> **Prompt**: Starting at the line that contains "Where should I click to: Select" and ending at the line that contains "You are a computer-use agent. This", the lines below are to be given again exactly, with nothing added.

━━━ Source information

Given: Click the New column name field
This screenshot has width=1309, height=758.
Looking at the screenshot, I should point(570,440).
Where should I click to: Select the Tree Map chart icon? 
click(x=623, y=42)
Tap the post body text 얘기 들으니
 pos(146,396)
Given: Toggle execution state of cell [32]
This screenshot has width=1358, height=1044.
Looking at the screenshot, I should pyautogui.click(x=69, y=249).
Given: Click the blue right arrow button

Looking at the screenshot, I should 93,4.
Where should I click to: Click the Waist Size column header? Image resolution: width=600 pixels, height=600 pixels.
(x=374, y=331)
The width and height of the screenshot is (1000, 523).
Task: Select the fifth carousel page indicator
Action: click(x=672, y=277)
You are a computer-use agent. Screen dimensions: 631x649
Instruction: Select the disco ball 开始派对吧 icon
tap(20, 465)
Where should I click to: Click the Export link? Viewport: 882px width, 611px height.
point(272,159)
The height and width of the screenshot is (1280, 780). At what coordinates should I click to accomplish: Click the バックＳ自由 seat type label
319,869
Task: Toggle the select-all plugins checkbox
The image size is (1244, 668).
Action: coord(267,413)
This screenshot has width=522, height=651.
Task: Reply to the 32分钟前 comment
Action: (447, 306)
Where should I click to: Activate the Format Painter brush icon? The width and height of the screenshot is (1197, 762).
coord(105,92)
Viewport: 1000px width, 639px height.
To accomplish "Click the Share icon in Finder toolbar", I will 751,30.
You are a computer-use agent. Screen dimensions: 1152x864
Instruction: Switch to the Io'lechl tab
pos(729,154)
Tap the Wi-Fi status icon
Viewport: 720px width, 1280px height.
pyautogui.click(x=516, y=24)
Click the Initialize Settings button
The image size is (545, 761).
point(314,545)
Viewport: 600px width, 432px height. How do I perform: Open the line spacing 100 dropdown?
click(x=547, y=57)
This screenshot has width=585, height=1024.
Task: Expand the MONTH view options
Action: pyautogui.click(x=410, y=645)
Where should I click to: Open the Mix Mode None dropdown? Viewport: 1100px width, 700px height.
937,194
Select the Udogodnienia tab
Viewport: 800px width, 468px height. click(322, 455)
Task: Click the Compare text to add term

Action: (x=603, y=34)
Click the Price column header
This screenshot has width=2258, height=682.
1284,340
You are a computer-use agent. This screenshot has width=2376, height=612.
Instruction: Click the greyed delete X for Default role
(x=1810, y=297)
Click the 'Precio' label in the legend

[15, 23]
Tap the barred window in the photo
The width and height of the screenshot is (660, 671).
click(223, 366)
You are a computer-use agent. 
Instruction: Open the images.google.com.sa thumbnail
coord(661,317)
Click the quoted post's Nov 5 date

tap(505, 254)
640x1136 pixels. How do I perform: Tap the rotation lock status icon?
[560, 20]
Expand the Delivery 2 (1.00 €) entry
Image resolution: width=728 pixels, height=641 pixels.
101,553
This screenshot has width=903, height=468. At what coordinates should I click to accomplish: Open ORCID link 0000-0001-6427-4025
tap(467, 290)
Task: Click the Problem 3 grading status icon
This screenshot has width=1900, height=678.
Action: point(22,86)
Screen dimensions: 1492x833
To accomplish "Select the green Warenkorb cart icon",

━━━━━━

> **Result below**:
Where should I click to: Select the Tree Map chart icon? 
click(x=623, y=42)
Tap the post body text 얘기 들으니
 pos(146,396)
Given: Toggle execution state of cell [32]
This screenshot has width=1358, height=1044.
Looking at the screenshot, I should pyautogui.click(x=69, y=249).
Given: Click the blue right arrow button

Looking at the screenshot, I should 93,4.
Where should I click to: Click the Waist Size column header? Image resolution: width=600 pixels, height=600 pixels.
(x=374, y=331)
The width and height of the screenshot is (1000, 523).
Task: Select the fifth carousel page indicator
Action: click(x=672, y=277)
You are a computer-use agent. Screen dimensions: 631x649
Instruction: Select the disco ball 开始派对吧 icon
tap(20, 465)
Where should I click to: Click the Export link? Viewport: 882px width, 611px height.
point(272,159)
The height and width of the screenshot is (1280, 780). At what coordinates should I click to accomplish: Click the バックＳ自由 seat type label
319,869
Task: Toggle the select-all plugins checkbox
The image size is (1244, 668).
Action: coord(267,413)
This screenshot has width=522, height=651.
Task: Reply to the 32分钟前 comment
Action: (447, 306)
Where should I click to: Activate the Format Painter brush icon? The width and height of the screenshot is (1197, 762).
coord(105,92)
Viewport: 1000px width, 639px height.
To accomplish "Click the Share icon in Finder toolbar", I will 751,30.
You are a computer-use agent. Screen dimensions: 1152x864
Instruction: Switch to the Io'lechl tab
pos(729,154)
Tap the Wi-Fi status icon
Viewport: 720px width, 1280px height.
pyautogui.click(x=516, y=24)
Click the Initialize Settings button
The image size is (545, 761).
point(314,545)
Viewport: 600px width, 432px height. How do I perform: Open the line spacing 100 dropdown?
click(x=547, y=57)
This screenshot has width=585, height=1024.
Task: Expand the MONTH view options
Action: pyautogui.click(x=410, y=645)
Where should I click to: Open the Mix Mode None dropdown? Viewport: 1100px width, 700px height.
937,194
Select the Udogodnienia tab
Viewport: 800px width, 468px height. click(322, 455)
Task: Click the Compare text to add term

Action: (x=603, y=34)
Click the Price column header
This screenshot has width=2258, height=682.
1284,340
You are a computer-use agent. This screenshot has width=2376, height=612.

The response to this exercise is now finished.